Walaupun tidak ingin, Arash terpaksa mengikuti arahan Sora. Ia ikut membungkuk. Melihat ini Ronin tersenyum.

"Oh dia anak baru?" tanya Ronin mulai terdengar usil. Arash mendongakkan kepala melihat tingkah Ronin dengan geram.

"Hei," tegur Sora berbisik. Ia takut orang penting ini marah. Arash patuh untuk tidak mendongak. Ia kembali menundukkan kepala.

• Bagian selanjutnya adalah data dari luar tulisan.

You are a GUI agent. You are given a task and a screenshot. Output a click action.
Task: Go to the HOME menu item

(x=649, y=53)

"Baiklah, baik. Aku maafkan. Tegakkan tubuh kalian." Ronin bersikap sebagai atasan. Ini membuat Arash menipiskan bibir seraya melirik kawannya itu tajam. Ronin tahu itu. Namun dia sengaja. "Oh, ya. Kamu bagian apa?" tanya Ronin pada Sora. Dia tahu kalau gadis ini dari bagian cleaning servis dari seragam mereka sama, tapi Ronin hanya ingin tahu dari mulut gadis ini sendiri.

"Saya anak cleaning servis, Pak," jawab Sora sopan.

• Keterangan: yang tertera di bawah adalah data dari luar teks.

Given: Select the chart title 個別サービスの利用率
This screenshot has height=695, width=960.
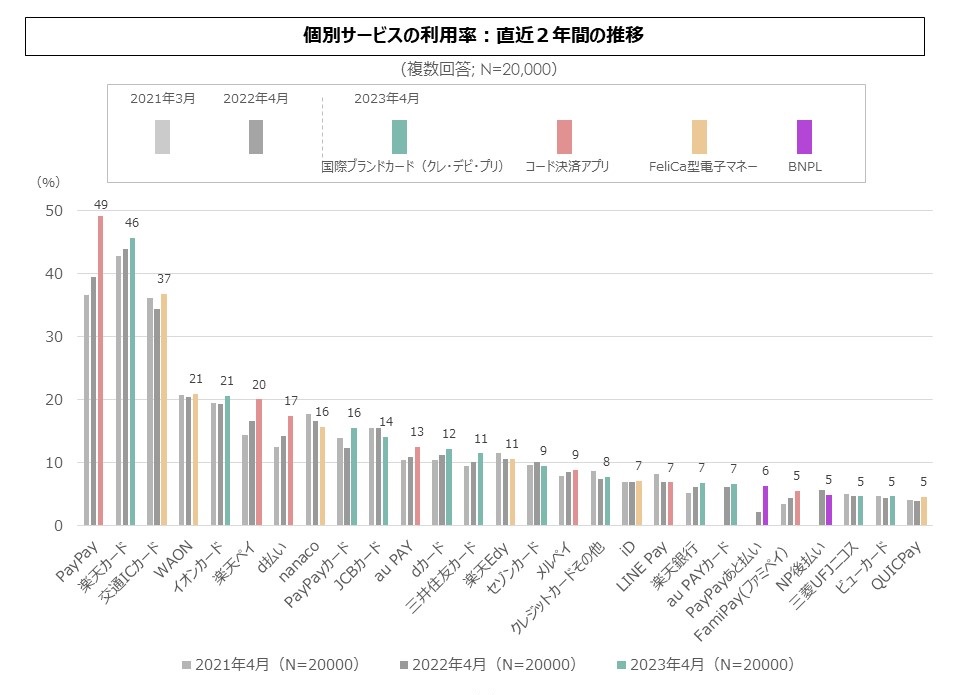Looking at the screenshot, I should pos(474,37).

"Kalian sering berdua?" tanya Ronin aneh. Arash mendelik Ronin melontarkan pertanyaan seperti itu. Ronin tidak peduli.

"Tentu saja tidak. Kita kan punya jadwal sendiri-sendiri, Pak. Kadang bareng kadang juga tidak." Sora menjawab dengan lugas.

Ronin mengangguk-anggukkan kepala. Ia melirik pada Arash yang menatapnya lurus. Pria itu sedang ingin mengusirnya. Ini membuat Ronin makin gencar usil. Wajah bermusuhan Arash membuatnya senang.

"Nama kamu siapa?" tanya Ronin. Dia tidak peduli dengan Arash yang memberi kode untuk menyuruhnya pergi.

"Nama saya Sora Pak. Dia Arash." Sora bahkan mengenalkan Arash pada Ronin.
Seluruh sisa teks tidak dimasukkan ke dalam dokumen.